Ростовец-огородник, указывая на победителей, позавидовал:
– У этих всегда прибыточные дела будут, потому – ловкачи-москвичи!
– Павел Иванович, – сказал Аргунову Митя, – ужели этот народ, который, как скот, набирают на работу и содержат еще хуже скота, неужели он никогда не взбунтуется?
– А Пугачев? – вопросом ответил тихо Аргунов. – Сообрази он тогда свернуть вместо степей на Москву – может быть, о крепостном рабстве только понаслышке б и знали.
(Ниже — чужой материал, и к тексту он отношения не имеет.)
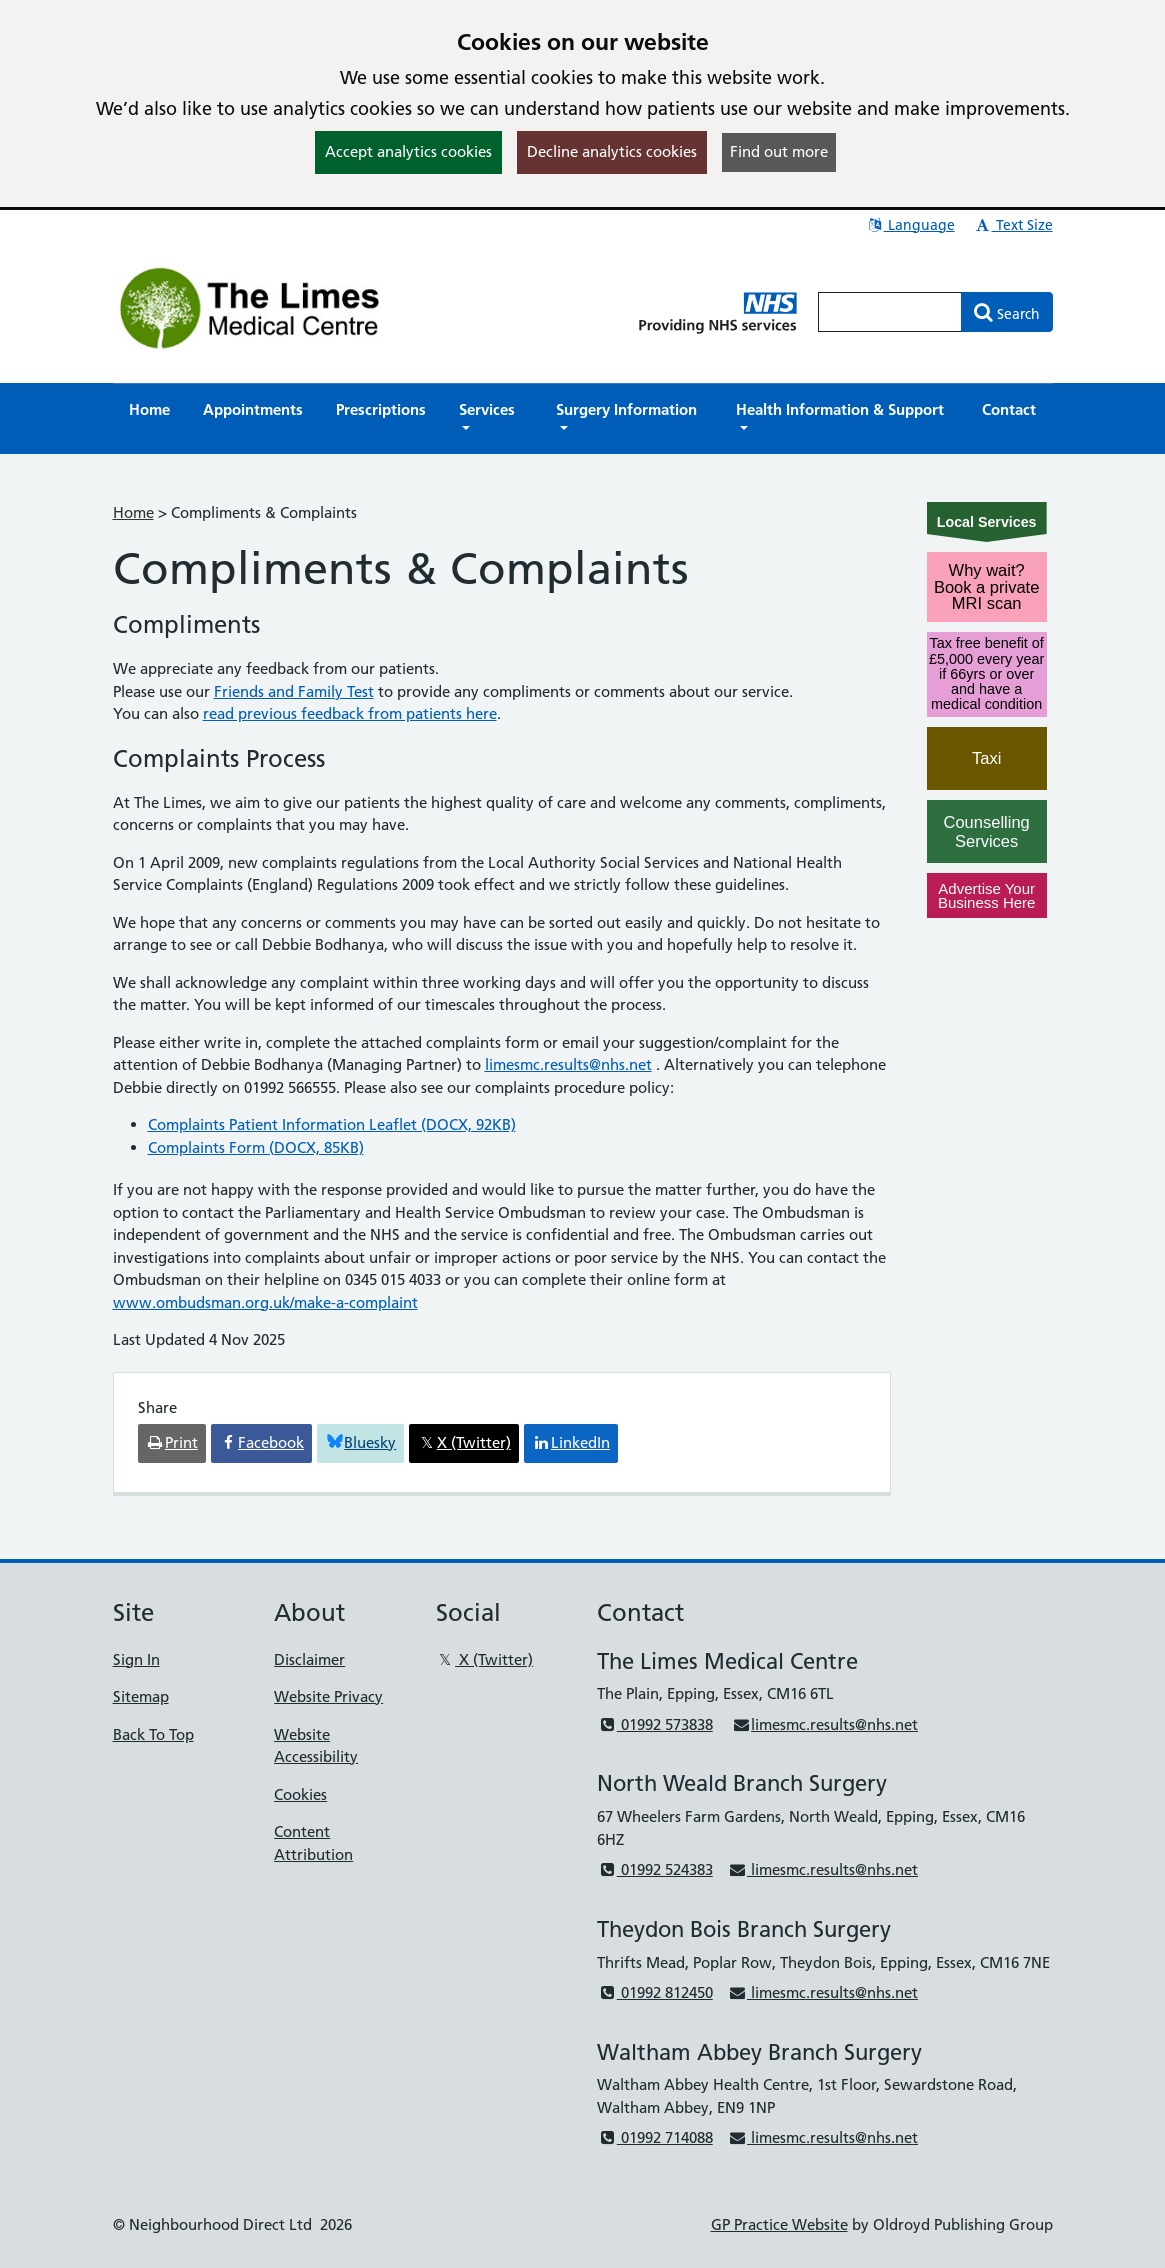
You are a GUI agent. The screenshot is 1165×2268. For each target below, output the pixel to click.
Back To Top (153, 1734)
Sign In (136, 1659)
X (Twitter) (484, 1659)
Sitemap (141, 1696)
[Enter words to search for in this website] (890, 312)
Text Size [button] (1013, 225)
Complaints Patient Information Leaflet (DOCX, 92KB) (332, 1124)
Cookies (300, 1794)
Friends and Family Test (294, 691)
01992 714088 (654, 2137)
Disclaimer (309, 1659)
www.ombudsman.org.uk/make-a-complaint (265, 1302)
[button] (491, 419)
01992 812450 (654, 1992)
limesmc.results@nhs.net (568, 1064)
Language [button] (910, 225)
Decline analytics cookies (612, 151)
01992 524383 (654, 1869)
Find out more (779, 151)
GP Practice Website (779, 2224)
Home (133, 512)
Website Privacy (328, 1696)
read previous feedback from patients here (350, 713)
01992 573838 (654, 1724)
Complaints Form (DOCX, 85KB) (256, 1147)
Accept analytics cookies (408, 151)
Да и помимо Пугачева бывали дела… Недалече ходить при матушке-царице, в тысяча семьсот восемьдесят седьмом году, богатый подрядчик, купец Долгов, руководил работами по облицовке гранитом набережных Фонтанки и учинял ужасные притеснения находившимся при строении. И вот, помнится, осенью выборные четыреста человек от четырех тысяч двинулись к Зимнему дворцу с челобитной. Они кланялись до земли каждой фрейлине, высунувшейся из окна, по невинности принимая ее за царицу, – много над этим смеялись в свете, слыхал от Шереметевых. Ну что же, сколько-то челобитчиков схватили под караул за «учинение скопа и заговора», только про них и слыхали. Видом они были от горя и нищеты – краше в гроб кладут, тоже заговорщики! Да, Митенька, – закончил печально Аргунов, дорого плачено за гранитные набережные, за красоту города Санкт-Петербурга. Кровью да потом народными.
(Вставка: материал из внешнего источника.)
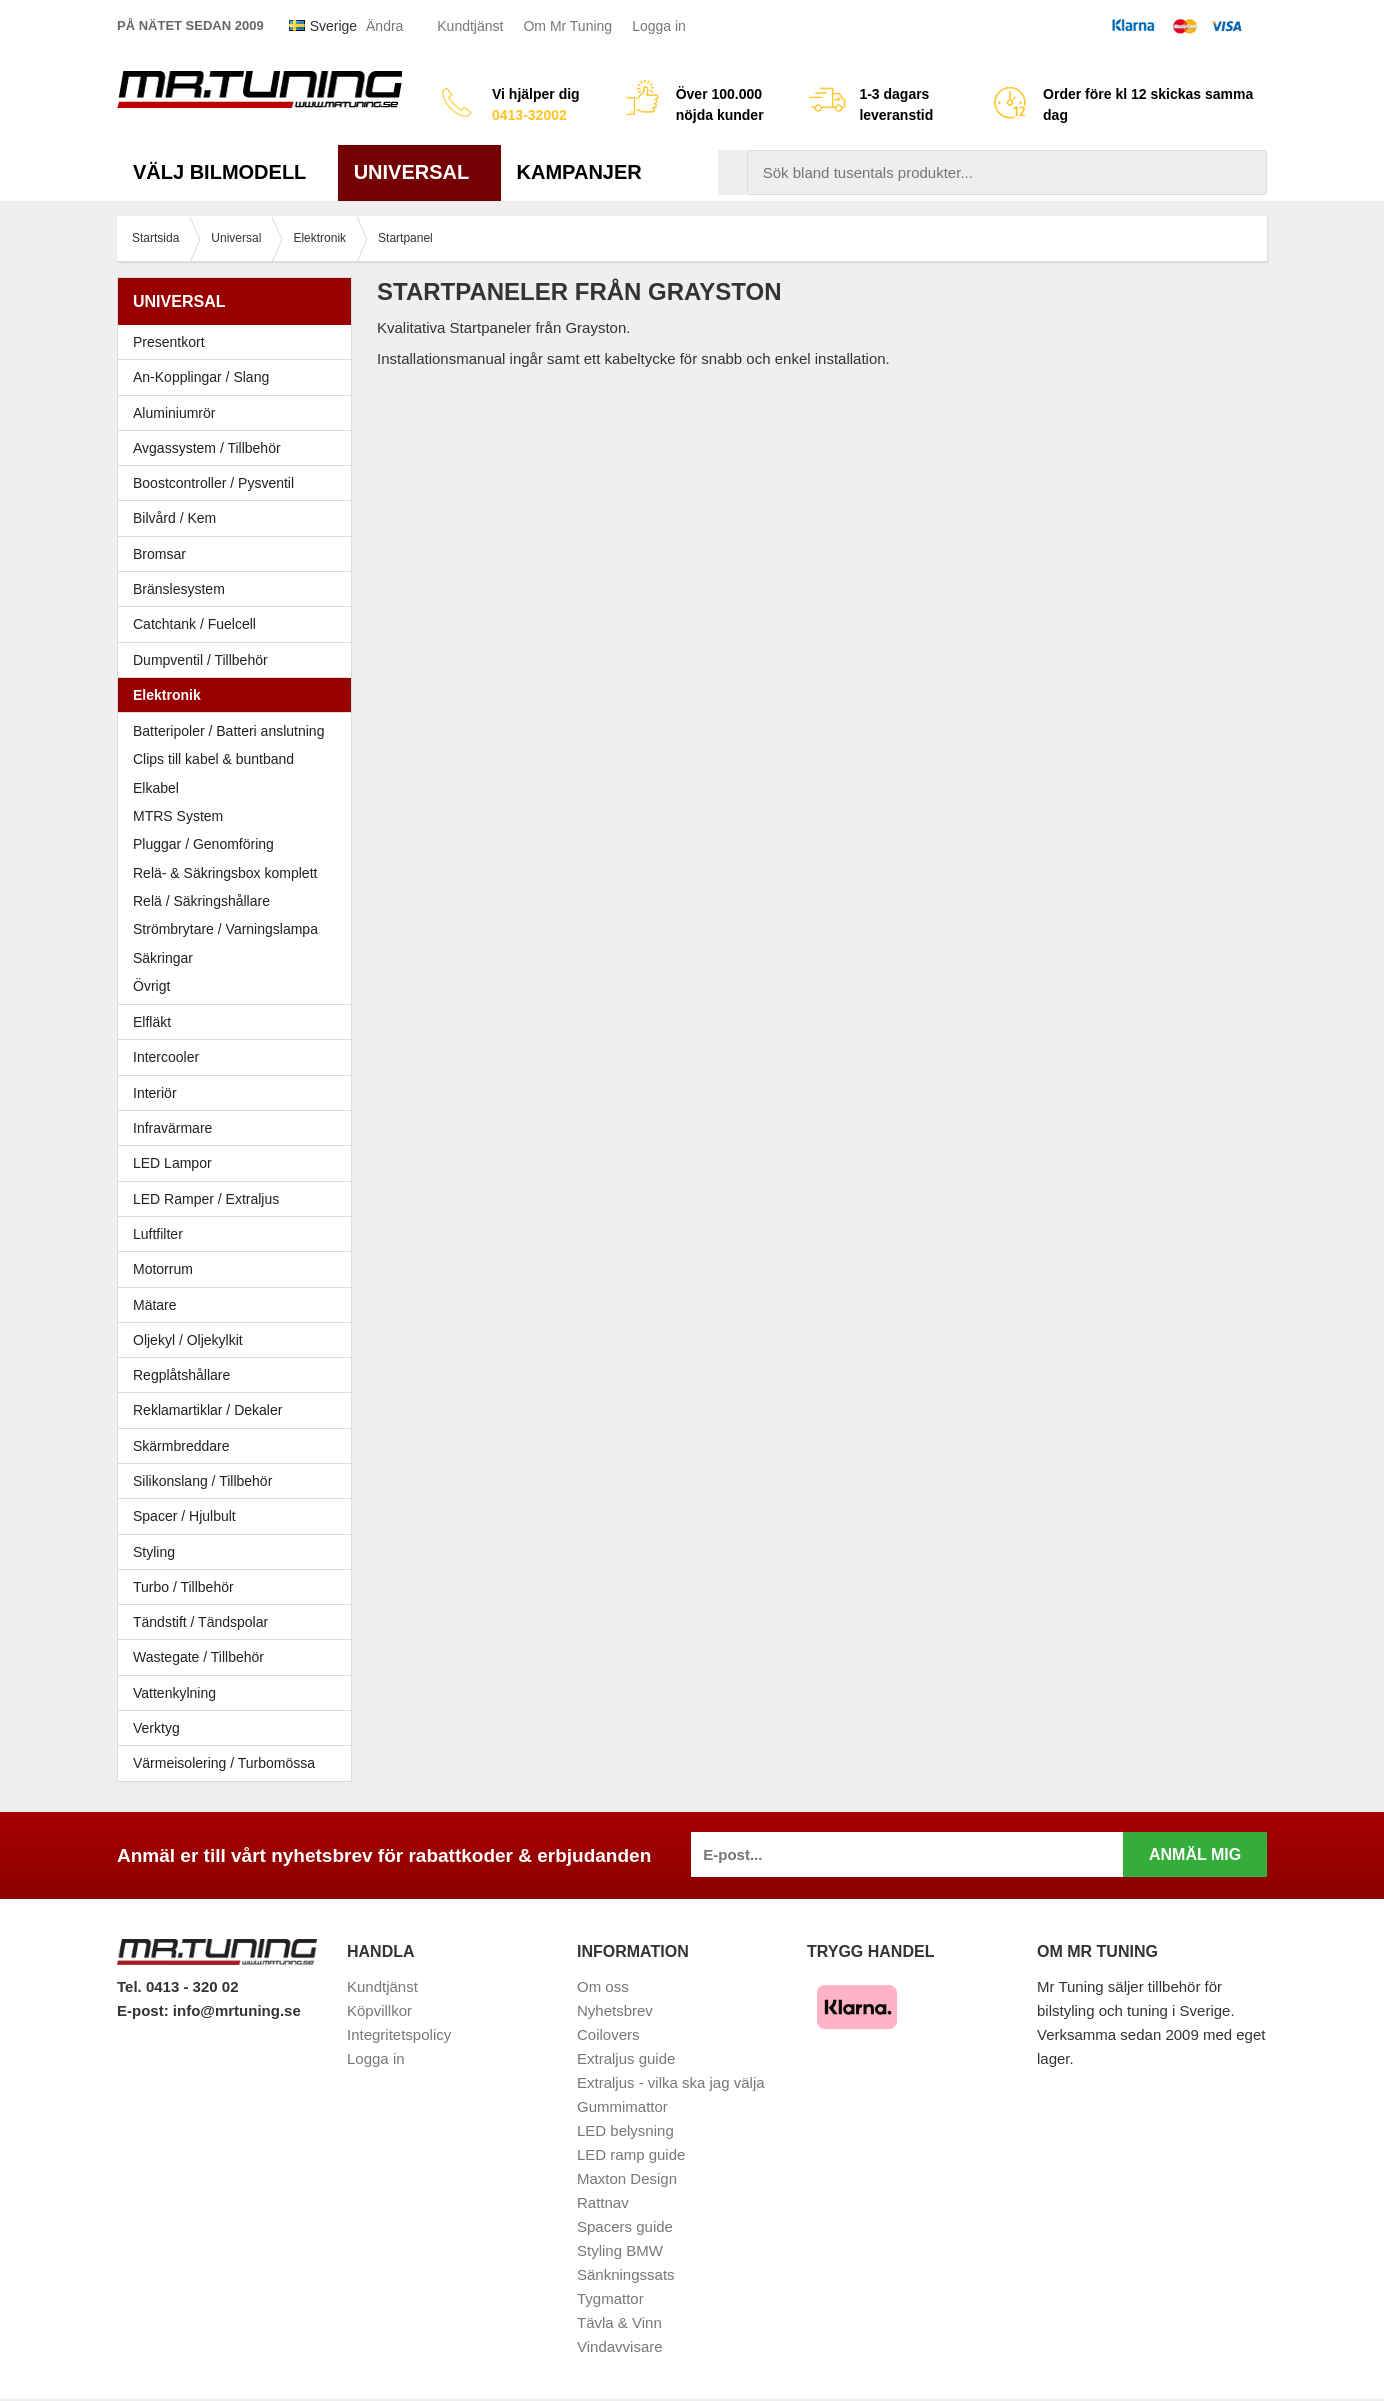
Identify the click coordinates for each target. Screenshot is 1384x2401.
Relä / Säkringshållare (201, 901)
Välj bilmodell (227, 172)
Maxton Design (627, 2178)
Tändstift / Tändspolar (200, 1622)
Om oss (603, 1986)
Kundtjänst (470, 26)
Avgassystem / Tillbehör (239, 448)
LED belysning (625, 2130)
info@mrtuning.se (237, 2010)
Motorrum (163, 1269)
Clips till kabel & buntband (213, 759)
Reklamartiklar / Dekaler (207, 1410)
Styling (154, 1552)
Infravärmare (172, 1128)
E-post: (145, 2010)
Особый интерес был у Мити к судьбе продававшихся крепостных женщин, потому что невольно гвоздила мысль: вот такова была б участь Маши, не пойди она на посулы князя Игреева. Аргунов и о крепостных женщинах мог в подробности рассказать. Кроме продажи по газетным объявлениям рядом с борзыми и дорогой сбруей, были невольничьи женские рынки и в центре города и в преуютных прицерковных двориках. Искусницы разного рода рукоделий ценились подороже, черная рабочая девка шла вовсе дешево.
Рассказал Аргунов и про более затейливые способы сбыта девушек с рук. Так, одна шереметевская знакомая, именитая барыня, отобрав самых пригожих девочек, обучила их танцам и музыке и продала за большой куш предпринимателю «веселого заведения».
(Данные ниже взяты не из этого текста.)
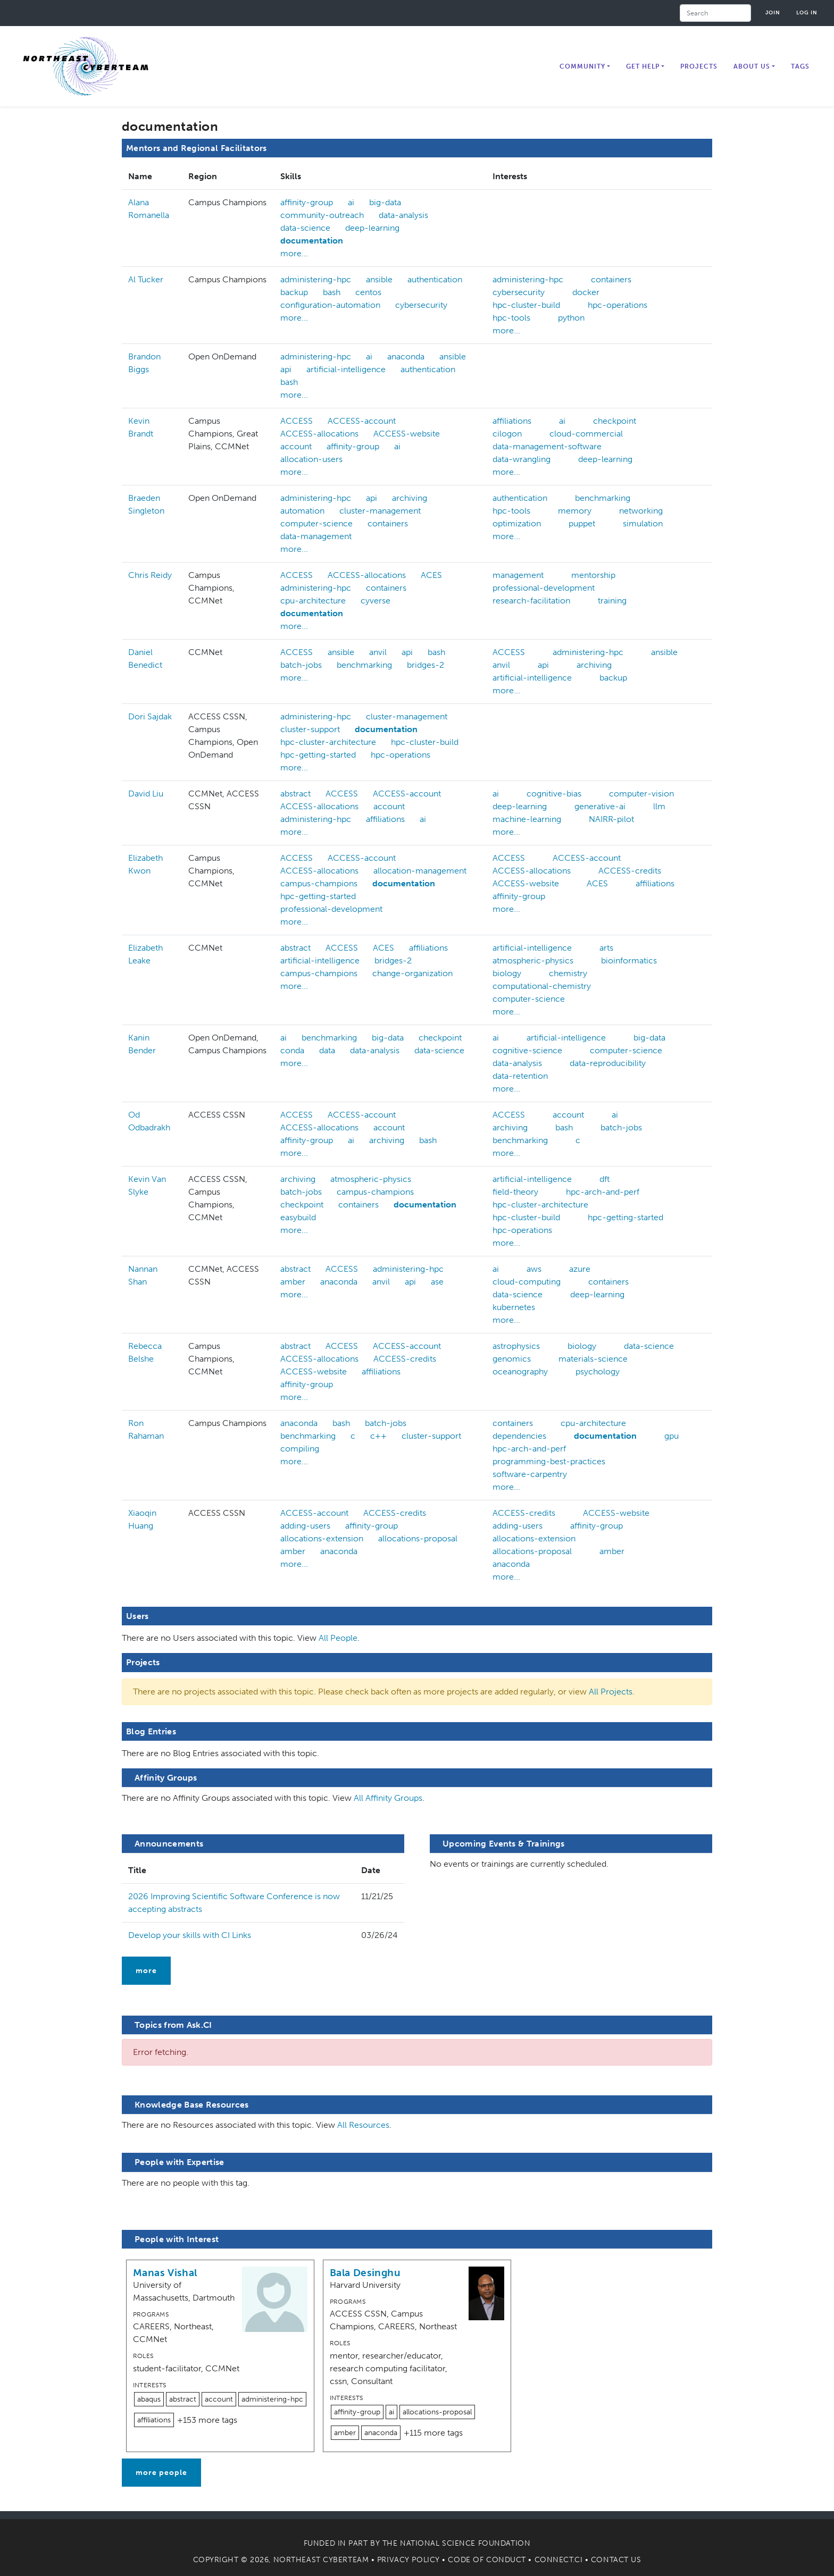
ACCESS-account (362, 421)
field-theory (515, 1192)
– За одной такой – Анетой звали ее – я долго следил, – невесело сказал Аргунов, – дважды ее в карты проигрывали, переходила из рук в руки, пока особо злому издевателю не попала. Заколола его, а потом и себя… Гордая была.
У Мити злобно промелькнуло в голове: а Маша не закололась, в балете Сильфидой порхает!
И желая услышать от Аргунова какое-либо косвенное осуждение поступка Маши, в надежде хоть немного разрешить свою сердечную боль, Митя с раздражением спросил:
– Заколоть оскорбителя с пьяных глаз сумела, а заработать на выкуп честно – пороху не хватило? Если она танцы и музыку знала, могла бы в оброк отпроситься.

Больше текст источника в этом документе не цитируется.